Hiked Sunday, February 1. The Tom Harrison map for the Angeles Front Country gives the distance as 3.9 miles each way.
This trail is entirely on a fire road, which means it's wide and easy to follow, There will also likely be mountain bikers on the trail, so keep an eye out for that.
The trailhead is on the east side of Angeles Forest Highway, just feet north of its junction with Angeles Crest Highway. From the LA area, you'll probably take the Foothill Freeway (I-210) to Angeles Crest Highway, then head north. Turn left at Angeles Forest Highway, and immediately look for parking.
The area is not signed for an Adventure Pass.
From the trailhead, you walk past a gate and a sign for Forest Road 2N64. And you follow the road. No other instructions are required.
There is only one actual trail junction, and the intersect-ing trail is clearly NOT a fire road. The trail heads right, towards Strawberry Peak. You stay on the fire road, which curves behind Josephine Peak, then eventually reaches its summit.
As you come around the corner of the mountain and first see behind the front range, you may be startled by the barrenness of what lays below you. That area took a real hit from the Station Fire, now over five years ago. It's actually "greened up" quite a bit from three or four years ago, but there's still far less vegetation on that side than there used to be. It's still really sad to think of all that went up in smoke that year.
Fortunately, Josephine Peak was somewhat on the boundary of the burned area, so while there are many tree skeletons you'll see, many of those have already fallen, to be replaced by re-emerging plans. In some pockets, older tree survived the flower, so there's still good cover in one ravine you pass on the way to the top.

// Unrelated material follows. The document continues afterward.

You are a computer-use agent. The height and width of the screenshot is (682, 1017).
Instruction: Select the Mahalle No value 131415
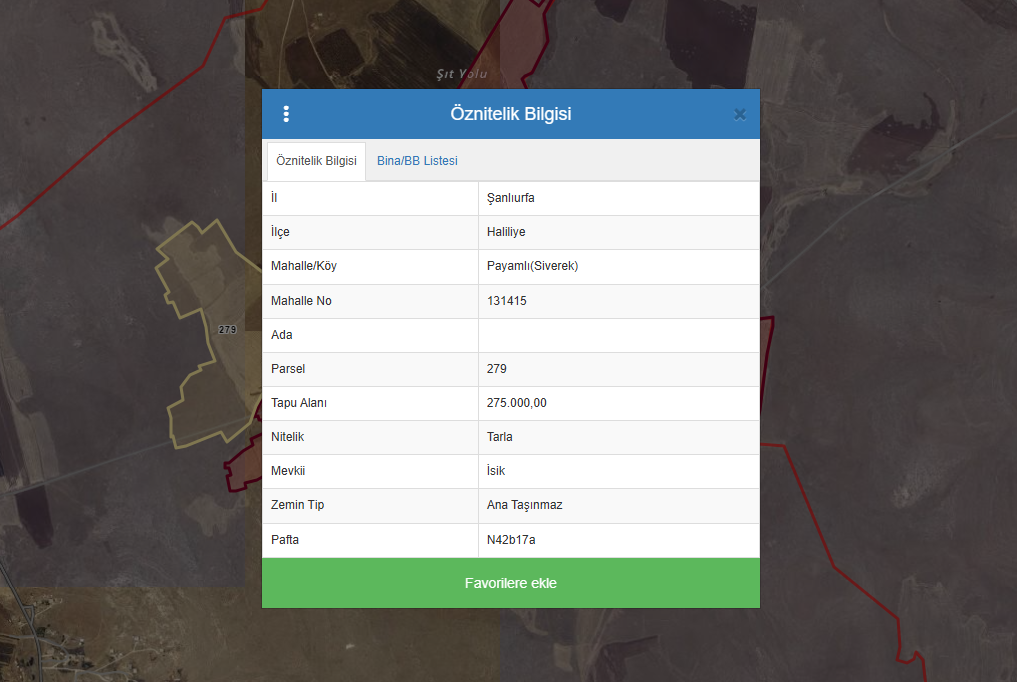(x=507, y=301)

Seeing on the day I summitted was mixed--Extremely clear to my north, but haze from downtown L.A. towards the sea. Outstanding views in all directions, though.
To the southwest, you can see to the Ocean. To the south, you can easily see Santa Catalina Island. I'm not sure because of the haze, but on a clear day, you might even be high enough to see over Palos Verdes and see the water that separates Santa Catalina from the mainland.
To the southwest is Mount Wilson, with other peaks partially obscuring the mountain, but the domes and solar telescope towers visible in the distance.
To the east and east-northeast, I could see Mount Baldy (Mount San Antonio), still covered in a winter layer of snow. To the north is Angeles Forest Highway, with some nice wiggles along the way. Northwest and below is Big Tujunga Reservoir.
West is Mount Lukens. Oh, yes, and if you look down towards where you came from, you can see the intersection of the Angeles Crest and Angeles Forest Highways.
Meanwhile, up at the top, you can see the support anchors for what un-doubtedly was a fire lookout. That's been removed. In its place is a camera. Not sure if the camera can be panned and slewed about, but I would tend to think so.
There's also a small structure, which I assume contains the power and the controls for the camera and the transmitter than sends information the camera and probably weather information on down to civilization.
Just below and to your north is a helicopter landing target, and a trashcan. I guess it makes sense, but it's funny to have a single trash can all by itself, on a mountain top.
I spent a fair amount of time, just shooting pictures of the view from up here. Turns out I had the top to myself.
I wasn't sure if this would be the case, since there were about eight cars parked near the trailhead when I started, about two hours earlier.
However, as is my habit, I tried to keep track of probably car-loads of people. So there'd be a couple of hikers going down, then a few more, then a pair of mountain bikers, then I passed a slower-moving pair of hikers on the way up.
Without actually having precisely counted cars at the start, I wasn't 100% sure, but by the time I passed three hikers coming down as I neared to within 1/2 mile of the top, I was pretty sure all cars had been accounted for.
Four mountain bikers had passed me on the way up, but it seemed like all four were turning off towards Strawberry Peak. So, yes, when I got to the top, it was just me and the wind.
I often say I'm not anti-social, and I'm not. But, on a relatively small mountain top, I feel bad if my presence might intrude on other hikers, just 5-10 feet away. So I enjoyed my time alone, at the top of Josephine Peak.
I passed numerous hikers heading up on my way down, but still, I doubt there were more than 8 or so. And this was on a very nice Sunday morning slash afternoon.
By the way, the third- and fourth-from-the-last pictures are of Griffith Park. I often try to see if I can see the Observatory from my hikes. In this case, I was thinking maybe the angle would not let me see it, but there it was.
Distant, but still distinct. The flat-top of Mount Hollywood was more obvious from my perspective; the dome, I wasn't sure about until after I was able to view the pictures in a larger size. The third-from-last photo is a crop of the one before it, by the way.
Wonderful day of hiking. I sort of wish I was able to have fit in a second hike that weekend, as I'm still hoping to return to a 100 hike year. Two one-hike weekends puts me back a bit for the moment, but I have some optimism of being able to pick up the pace of hikes int he months to home.